Returning the related entity when inserting
Before, we used the WITH statement to create the user and the address in a single query. We can use two WITH statements to return the data from both tables.
1import { Injectable } from '@nestjs/common';
2import DatabaseService from '../database/database.service';
3import UserModel from './user.model';
4import { CreateUserDto } from './dto/createUser.dto';
5import isRecord from '../utils/isRecord';
6import PostgresErrorCode from '../database/postgresErrorCode.enum';
7import UserAlreadyExistsException from './exceptions/userAlreadyExists.exception';
8
9@Injectable()
10class UsersRepository {
11 constructor(private readonly databaseService: DatabaseService) {}
12
13 private async createUserWithAddress(userData: CreateUserDto) {
14 try {
15 const databaseResponse = await this.databaseService.runQuery(
16 `
17 WITH created_address AS (
18 INSERT INTO addresses (
19 street,
20 city,
21 country
22 ) VALUES (
23 $1,
24 $2,
25 $3
26 ) RETURNING *
27 ),
28 created_user AS (
29 INSERT INTO users (
30 email,
31 name,
32 password,
33 address_id
34 ) VALUES (
35 $4,
36 $5,
37 $6,
38 (SELECT id FROM created_address)
39 ) RETURNING *
40 )
41 SELECT created_user.id AS id, created_user.email AS email, created_user.name AS name, created_user.password AS password,
42 created_address.id AS address_id, street AS address_street, city AS address_city, country AS address_country
43 FROM created_user, created_address
44 `,
45 [
46 userData.address.street,
47 userData.address.city,
48 userData.address.country,
49 userData.email,
50 userData.name,
51 userData.password,
52 ],
53 );
54 return new UserModel(databaseResponse.rows[0]);
55 } catch (error) {
56 if (isRecord(error) && error.code === PostgresErrorCode.UniqueViolation) {
57 throw new UserAlreadyExistsException(userData.email);
58 }
59 throw error;
60 }
61 }
62
63 // ...
64}
65
66export default UsersRepository;Thanks to the above, our API returns the user together with the address when signing up.
Summary
In this article, we’ve gone through the idea behind one-to-one relationships.

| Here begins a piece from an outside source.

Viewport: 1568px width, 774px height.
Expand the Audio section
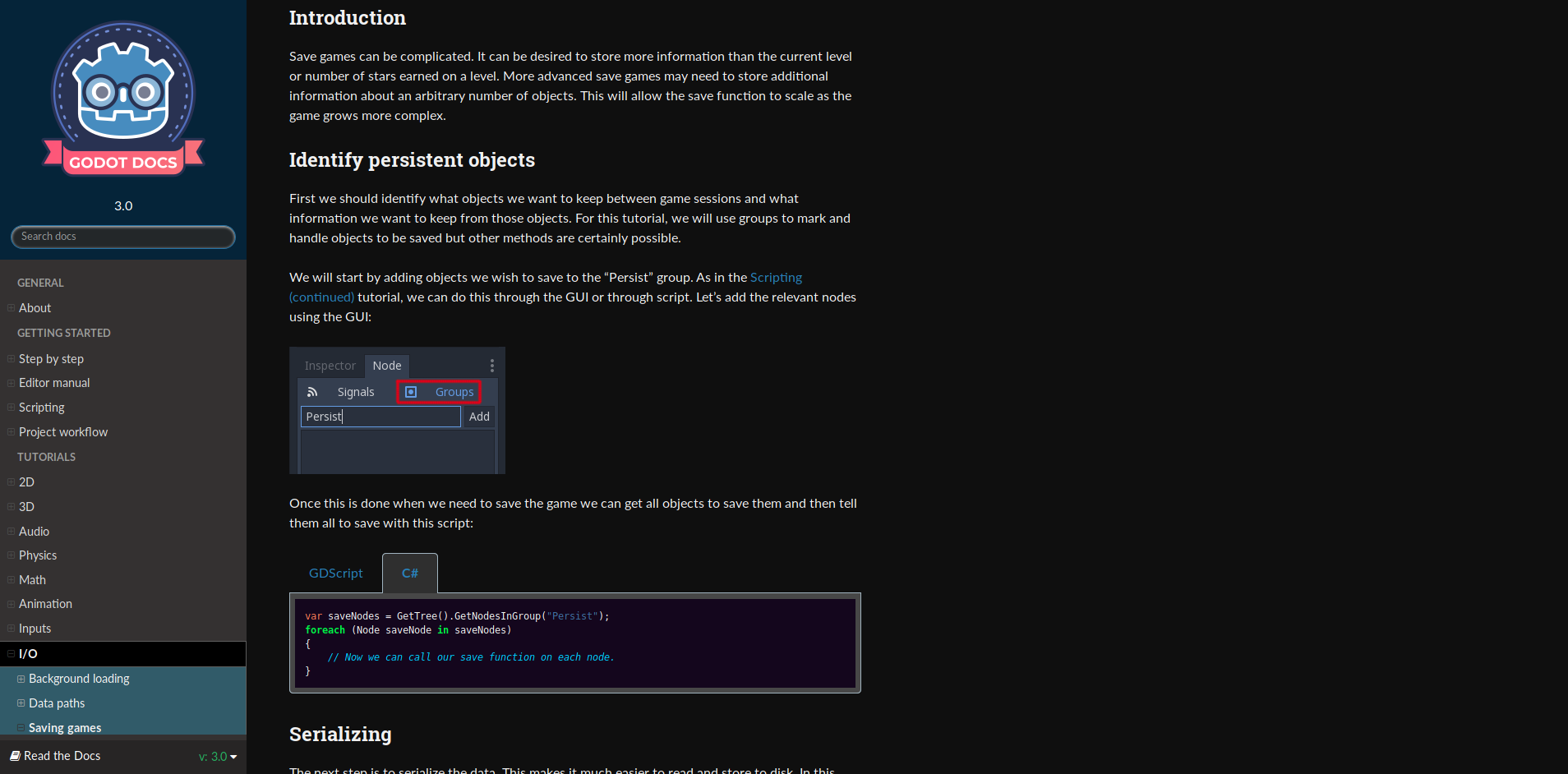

We’ve also learned to work with them using PostgreSQL and raw SQL queries. When doing that, we had to write common table expressions to make sure we created two entities in a single query. We’ve also identified the difference between inner and outer joins. There is still much to learn regarding relationships in PostgreSQL, so stay tuned!